In SimDVS, the characteristics of a task set  $T = (\tau_1, \tau_2, \dots, \tau_n)$  is specified in a script file that contains the following information on each task  $\tau_i$  of the task set T:

- ID<sub>i</sub>: the identifier of  $\tau_i$ .
- $P_i$ : the period of  $\tau_i$ .
- $D_i$ : the deadline of  $\tau_i$ .
- WCET<sub>i</sub>: the worst case execution time (WCET) of  $\tau_i$ .
- BCET<sub>i</sub>: the best case execution time (BCET) of  $\tau_i$ .
- Distribution<sub>i</sub>: the execution time distribution of  $\tau_i$ .

In order to automatically generate a task set with specific characteristics, the Task Set Generator is used. The Task Set Generator takes the following information as inputs and generates as an output the corresponding script file for a task set satisfying the requirements:

- The number of tasks.
- The range and variation of periods.
- The ratio between  $BCET_i$  and  $WCET_i$ .
- The worst case processor utilization of a task set.
- The scheduling policy (e.g., EDF or RM).
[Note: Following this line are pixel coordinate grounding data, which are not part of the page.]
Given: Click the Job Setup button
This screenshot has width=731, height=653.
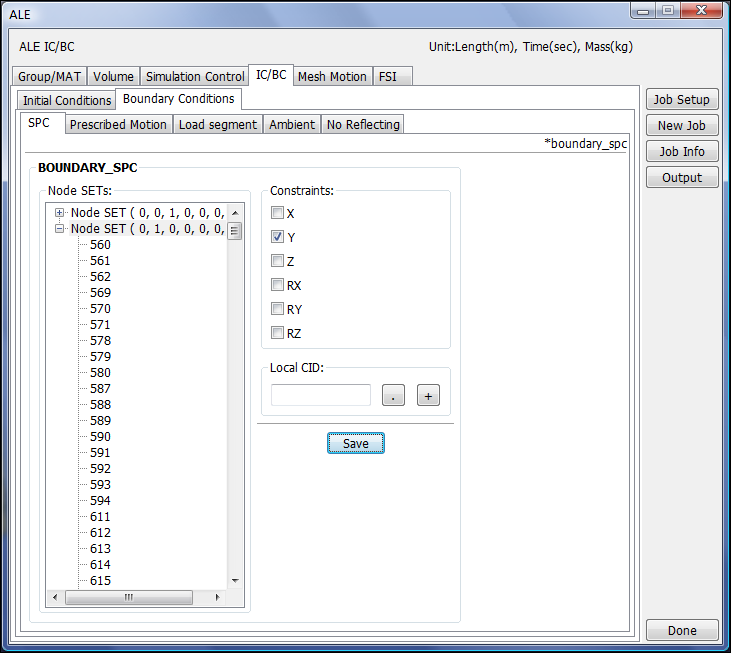Looking at the screenshot, I should pyautogui.click(x=681, y=100).
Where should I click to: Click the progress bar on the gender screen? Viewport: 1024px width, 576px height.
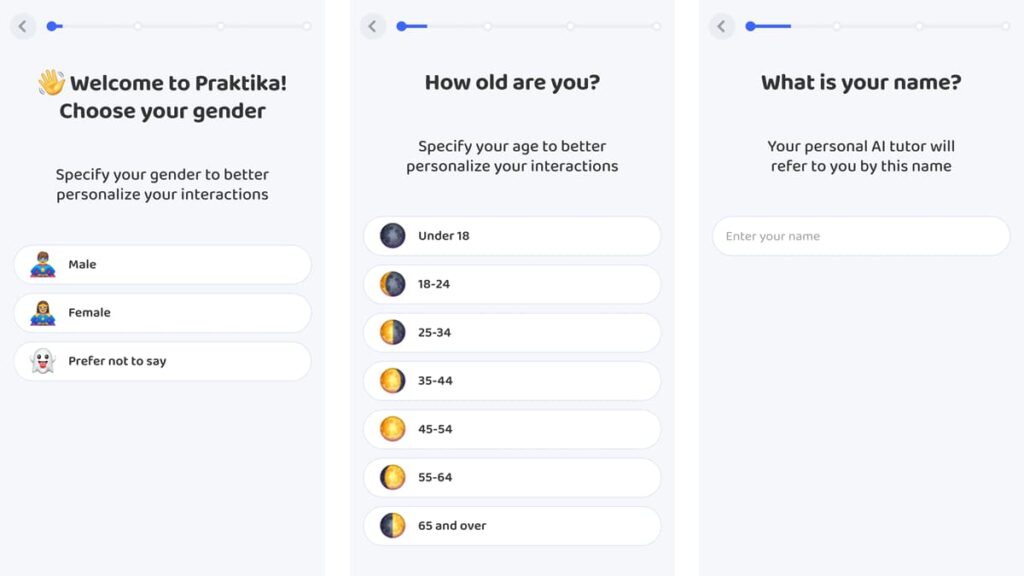(x=180, y=26)
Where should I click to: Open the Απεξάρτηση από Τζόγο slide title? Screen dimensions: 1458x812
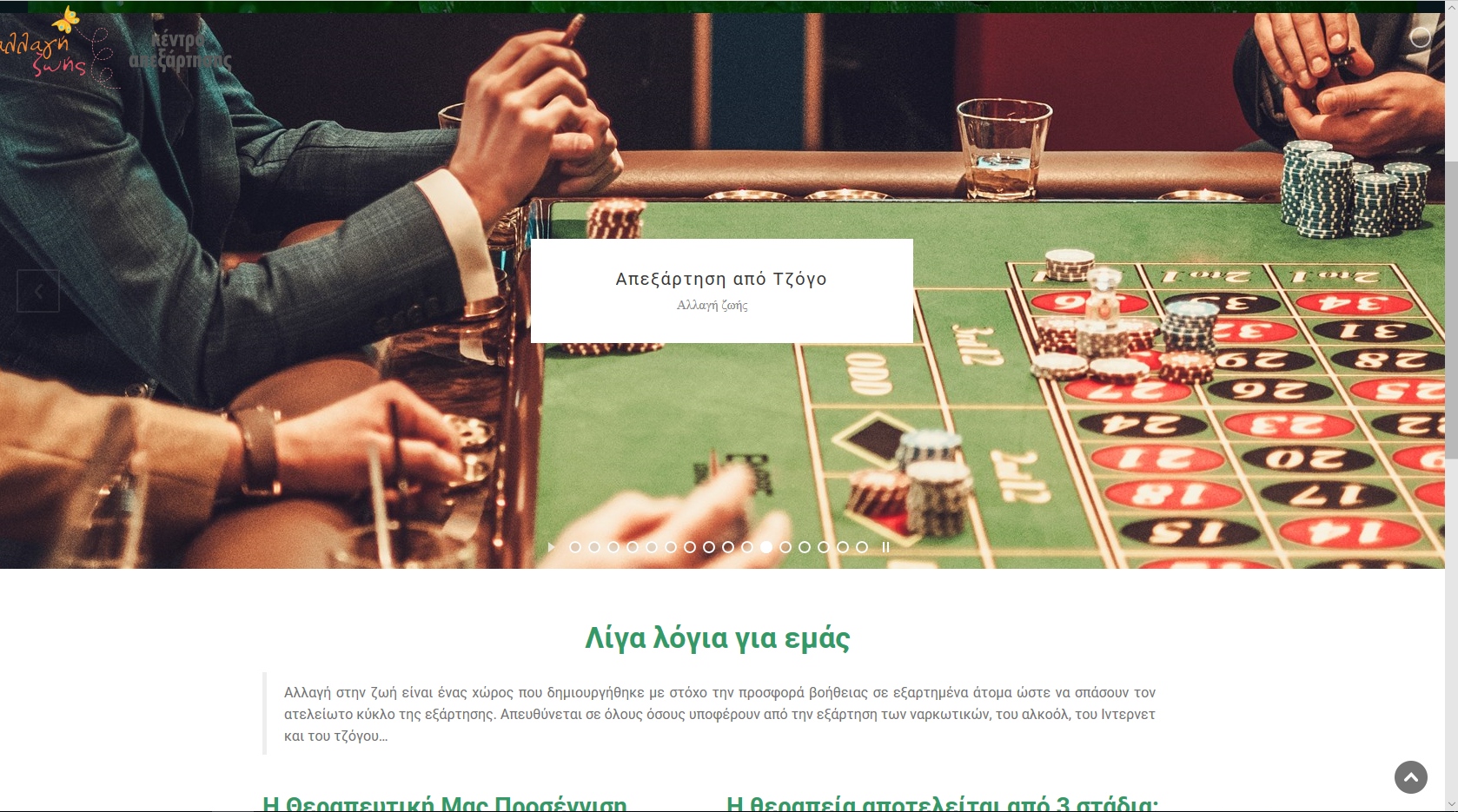[721, 279]
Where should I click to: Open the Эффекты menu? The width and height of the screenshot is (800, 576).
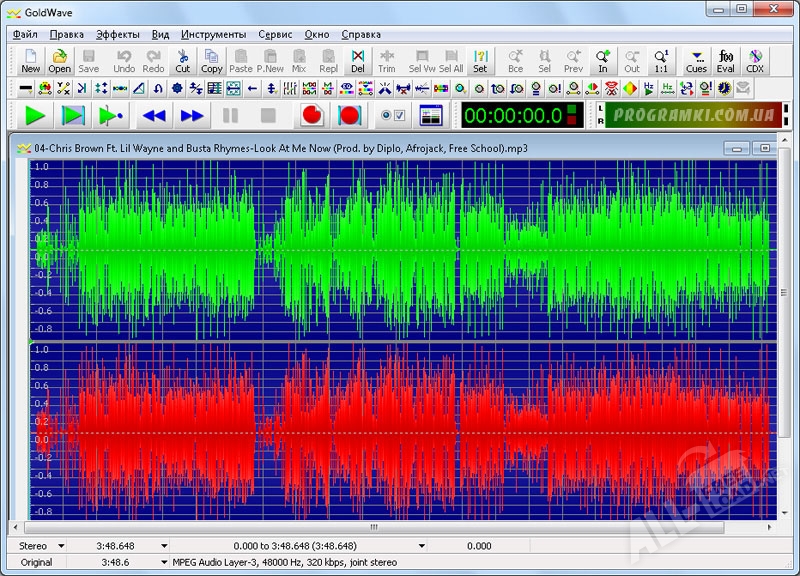click(117, 34)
The Task Set Generator creates schedulable task sets only, under the scheduling policy specified. For EDF scheduling, if the worst case processor utilization of the task set is lower than or equal to 1.0, the task set is schedulable. For RM, the schedulability is verified using the *exact schedulability condition* described in [14].

Machine Specification A machine specification includes the available voltage and clock levels of a target variable-voltage processor. The machine specification reflects the characteristics of the target variable-voltage processor. Using SimDVS, with the target task sets and DVS algorithms fixed, the DVS-related architectural exploration is possible in designing variable-voltage processors. By a default, SimDVS uses the machine specification described in [15]. If necessary, other machine specifications are easily supported. The current version of SimDVS includes the specifications of Intel's XScale [3], AMD's K6-2+ [2], and Transmeta's Crusoe [1] processors.

## 3.2 InterDVS Module

The InterDVS Module, responsible for scheduling tasks, plays a role of a real-time scheduler in a hard real-time system. It takes as an input a task specification for periodic tasks and simulates each task based on the specified scheduling policy (e.g., RM or EDF). To simulate an InterDVS scheduling algorithm, the InterDVS Module consists of two submodules, one for estimating available slack times and the other for distributing the slack times to each task. The slack estimation is done by the Slack Estimation Module which computes the total available time for the scheduled task while the slack distribution is done by the Task Execution Module which determines the operating speed for the scheduled task and simulates the execution of the task. For a new InterDVS algorithm, these two submodules should be re-defined.

**Slack Estimation Module** The implementation of this module is different depending on how the target InterDVS algorithm estimates the available slack times. This module is integrated with the InterDVS Module using the getAvailableTime function. This function receives the task identifier and the start time of the task as inputs, and returns the total available time for the task. Some

DVS algorithms (e.g., [12]) may need off-line pre-processing steps for computing total available times during run time. For these algorithms, the Slack Estimation Module can take off-line slack analysis results as an additional input.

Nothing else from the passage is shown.